No, Britain is not responsible for Myanmar’s genocide 

Re: “Britain is no land of saints and gentlemen”, Have Your Say, February 18.

Vint Chavala is right: like most countries, including Thailand, we British do not have an unblemished historical record, and we could not have built our empire if we had all been saints and gentlemen. Our policy of bringing in labourers from what is now Bangladesh into Burma was ill-conceived and left a legacy of ethnic tension, as have similar policies in other former colonial possessions, but escalating ethnic tensions into savagery is entirely the fault of the Burmese authorities, and, it would seem, extremist Rohingya gangs. It is particularly reprehensible that Buddhist monks were among those whipping up hatred against this minority group. Seeking to apportion even partial blame for these atrocities to Britain’s imperial legacy diverts attention from the real culprits.

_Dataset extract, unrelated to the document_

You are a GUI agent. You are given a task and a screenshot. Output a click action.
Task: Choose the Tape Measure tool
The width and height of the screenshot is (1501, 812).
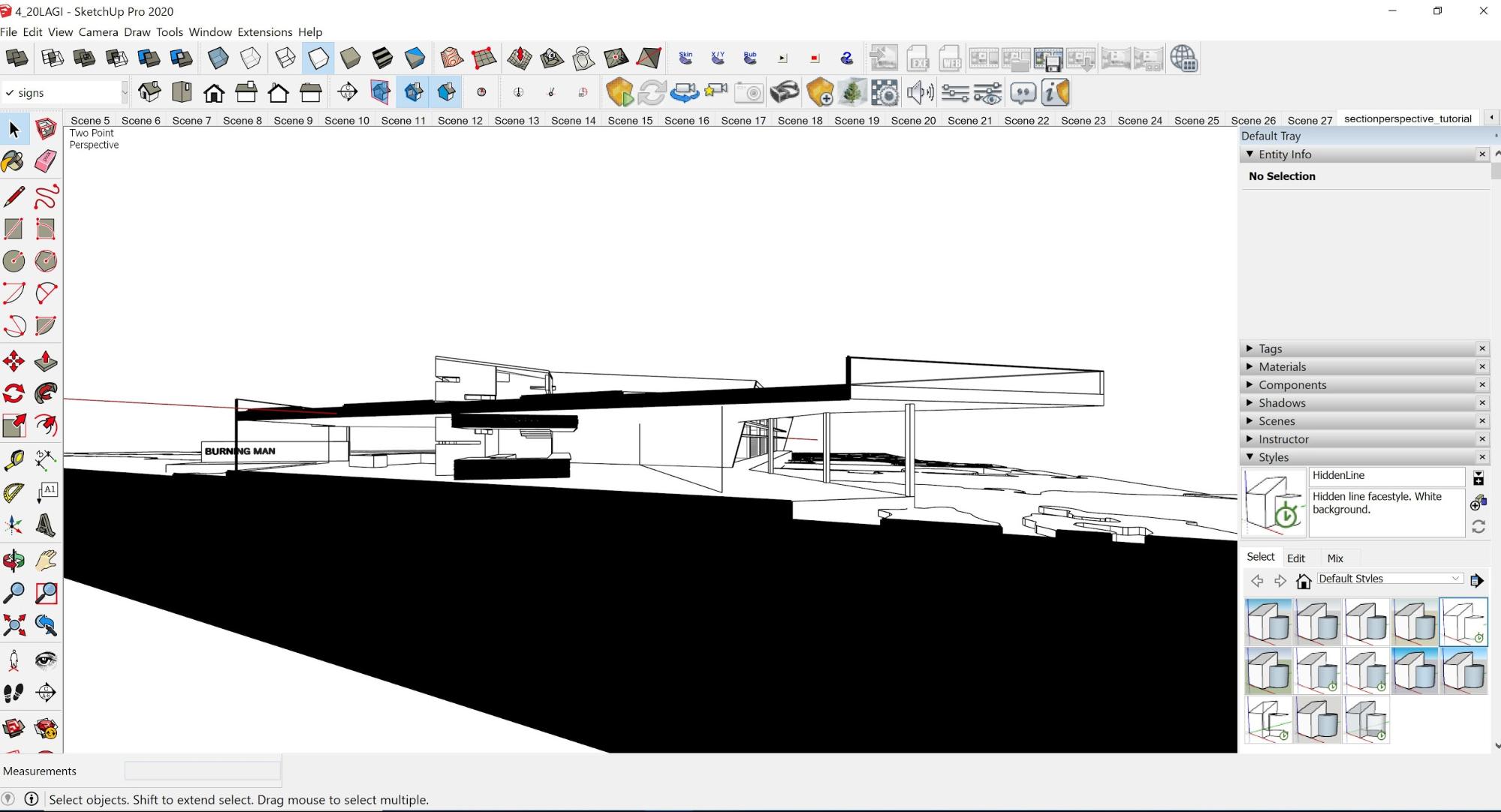pyautogui.click(x=14, y=460)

I also dispute Chavala’s implied claim that Britain’s armies can be compared to, say, Nazi Germany’s Wehrmacht, or the Imperial Japanese Army during World War II, to cite just two examples of armies which carried out almost unbelievable savagery against local populations in the territories they conquered. We were no shrinking violets, and our military exploits were sometimes brutal, but we never perpetrated anywhere near the same level of bestiality as these vile creations.